**Page extract**
○ ○ ○ ○ ○ ○ ○

# Called Rogers about data plan for iPhone



## fsy (Mar 23, 2008)

Hi,

Just got my iPhone 2 days ago and I love it, yesterday I called rogers regarding data plans for my iPhone,​ after being transfared 100 times I fined got to talk to the right person.

I tolled him that I just got an iphone and that I would like to get a data plan for it, his response was "you have 2 options"

2MM $15/month plan
or the $7 unlimited plan

Then I asked him if I go with the $7 plan will it work with my iPhone? His response was "we can't garante because the iPhone is not supprted by rogers yet

My question is what data plans do you use ? Are u happy with it ? Or do you have and other suggestions? 

Thank you


[/LIST]


----------



## cdncableguy (Nov 4, 2007)

1 GB for $65 is the best choice right now. Supposedly Rogers is coming out with new data plans soonish. There are other threads about this and lots of info on howardforums.com


----------



## ruffdeezy (Mar 17, 2008)

the $7 unlimited plan is working for people right now, for how much longer is anyones guess. I wouldn't risk a $2000 bill for a month of two of unlimited data.


----------



## 9mmCensor (Jan 27, 2006)

first time data dispute is easy to get waived. just ask, regular CSR can do it no problem.


----------



## Joker Eh (Jan 22, 2008)

fsy said:


> 2MM $15/month plan
> or the $7 unlimited plan


What does the '2MM' stand for?


----------



## titans88 (Oct 3, 2007)

Joker Eh said:


> What does the '2MM' stand for?


I would assume it was a typo, meaning 2 MB's.


----------



## Joker Eh (Jan 22, 2008)

titans88 said:


> I would assume it was a typo, meaning 2 MB's.


I thought so, but that did not seem like logical options. 2MB's for $15 or Unlimted for $7

Why would anyone pick the $15 option?


----------



## titans88 (Oct 3, 2007)

Joker Eh said:


> I thought so, but that did not seem like logical options. 2MB's for $15 or Unlimted for $7
> 
> Why would anyone pick the $15 option?


I guess the only reason someone would choose the $15 option is the fear the $7 plan may not pan out. As the Rogers rep. indicated to the OP, Rogers does not guarantee the plan to work with the iPhone.


----------



## Joker Eh (Jan 22, 2008)

○ ○ ○ ○ ○ ○ ○

**Stored data**

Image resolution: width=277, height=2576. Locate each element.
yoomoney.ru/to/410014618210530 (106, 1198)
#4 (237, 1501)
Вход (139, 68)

○ ○ ○ ○ ○ ○ ○

**Tasks to perform**
a – In the Rogers iPhone data plan thread, which plan does cdncableguy call the best choice right now?
b – Output the Rogers iPhone data plan thread from "# Called Rogers" up to and including "the right person.".
c – Pick up the Rogers iPhone data plan thread at the point where it ends and continue it.
The lines above are separate material, unrelated to the Rogers iPhone data plan thread.

**Answers to the tasks**
a – 1 GB for $65.

b –
# Called Rogers about data plan for iPhone



## fsy (Mar 23, 2008)

Hi,

Just got my iPhone 2 days ago and I love it, yesterday I called rogers regarding data plans for my iPhone,​ after being transfared 100 times I fined got to talk to the right person.

c –
titans88, what plan are you on? I see you have an iPhone. Do you use the browser and email and google maps? What is it costing you? 

I am interested in knowing because I may join the party and just go buy one.


----------



## titans88 (Oct 3, 2007)

Joker Eh said:


> titans88, what plan are you on? I see you have an iPhone. Do you use the browser and email and google maps? What is it costing you?
> 
> I am interested in knowing because I may join the party and just go buy one.


Right now, I do not have a data plan. I've stuck with my original plan for the time being, as i'm generally within range of a wireless network I have access to (home and work). I pay around $40/month, have unlimited evenings, weekend, 2000 daytime minutes, 2500 text messages, voicemail, call display etc. I don't know if that plan is offered anymore. I essentially have an old $18 (with a few options added and system access fee) plan Rogers used to offer. My fiancee worked for Rogers and we got deal on digital cable, internet, cell phones, movie rentals etc.

I think i'll grab a data plan sometime this summer, after Rogers is supposedly releasing a tiered data system.


----------



## Macified (Sep 18, 2003)

Joker Eh said:


> I thought so, but that did not seem like logical options. 2MB's for $15 or Unlimted for $7
> 
> Why would anyone pick the $15 option?


The 2MB for $15 is any kind of data while the unlimited for $7 is WAP data (meaning that only designated web browsers and apps on supported phones can use it, any other kind of data isn't supported). If you want email and web browsing or maps on the iPhone you need the more expensive plans. I got 5MB for $5 on a special (told them I wanted the 10MB for $10 but they screwed up at the time and won't switch me now. I don't have/use an iPhone.


----------



## fsy (Mar 23, 2008)

thank u all for your reply, I think I will just wait for now, and hope that rogers will soon come up with a reasonable data plan.


----------



## Corvillus (Nov 15, 2007)

Also, if it's identical to Fido's 2MB "Windows Mobile" option, it cones with 3 months unlimited data, which might be worthwhile to have (only for the 3 months of course).


----------



## whatiwant (Feb 21, 2008)

just be careful with any Rogers plans that aren't the 1gb for $65. My last bill was astronomical as they decided charging me for *some* data requests while others were covered under my Vision Plan.


----------



## Corvillus (Nov 15, 2007)

Both Rogers and Fido are now offering the $30 / 6GB data plans on any phone with a voice plan. The phone does not have to be locked to them, and the voice plan does not have to be on a contract (though the data plan itself is a 3 year and has a $100 ECF).

Edit: Sorry, I just realized how old this thread was. For some reason I got notification of new messages for every thread I posted in so I responded to this one without checking the date.


----------



## comprehab (May 28, 2005)

Something that might be useful for you guys for getting Unlimited texting with rogers (since they apparently only offer 2500 messages). Digg - Get Unlimited Text Messaging with Rogers


----------



## Cliffy (Apr 18, 2005)

Corvillus said:


> Both Rogers and Fido are now offering the $30 / 6GB data plans on any phone with a voice plan. The phone does not have to be locked to them, and the voice plan does not have to be on a contract (though the data plan itself is a 3 year and has a $100 ECF).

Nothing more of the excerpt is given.